Jubilee and Kalpana-lok awards 
In 2010, Raj Comics celebrated its Silver Jubilee by launching the Kalpana-lok Awards to honor comics artists. Participants are nominated by editors at Raj Comics and can be voted on by readers and fans on the Raj Comics website.

Raj Comics films 
In 2014, Anurag Kashyap had spoken about making a film on Doga—a vigilante killing machine in the style of Marvel Comics’ The Punisher—but the project was shelved after his Bombay Velvet flopped. CEO Manish Gupta has had multiple ultimately unsuccessful meetings with prominent Bollywood industry personnel. In 2016, Raj Comics co-founder and studio head Sanjay Gupta said "Bollywood is yet to warm up to the idea of licensing comic book characters that come with detailed universes and visuals ready for the screen.
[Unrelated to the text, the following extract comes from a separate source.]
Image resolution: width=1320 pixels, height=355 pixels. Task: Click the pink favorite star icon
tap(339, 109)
We want to start with animated Web series first. We are expecting to make our first live-action film the year after.” In December 2017, Raj Comics organized special screening of their horror film Aadamkhor at Nagraj Janmotsav event, Delhi. Aadamkhor is based on comic of the same name published by Raj Comics in 1992.
Raj comics released Aadamkhor on YouTube on 24 May 2018.
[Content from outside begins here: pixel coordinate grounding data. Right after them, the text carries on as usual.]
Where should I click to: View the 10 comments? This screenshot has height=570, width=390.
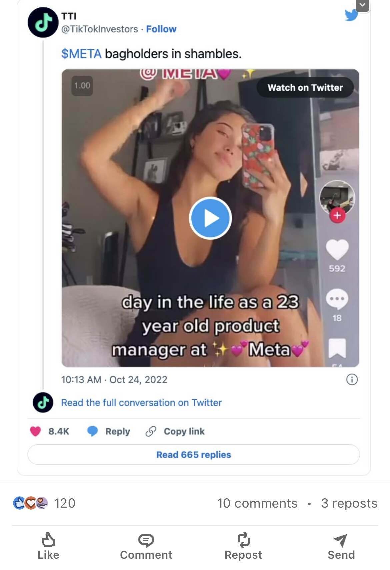pos(257,503)
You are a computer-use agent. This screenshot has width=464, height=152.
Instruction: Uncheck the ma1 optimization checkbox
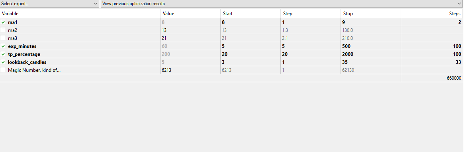(x=3, y=22)
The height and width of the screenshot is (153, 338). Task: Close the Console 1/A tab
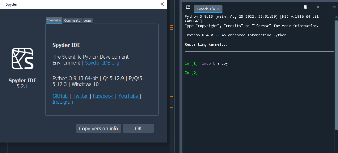tap(218, 9)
In December 2019, Manoj Gupta said that he was in negotiations with Ranveer Singh to play Nagraj in a film produced by Karan Johar.

Digital distribution 
Raj Comics are available in digital form through their android app.
The Raj Comics official android app has reached over 100k+ downloads at the time of this article.
Free Services: In 2017, Raj Comics started free comics from their android app.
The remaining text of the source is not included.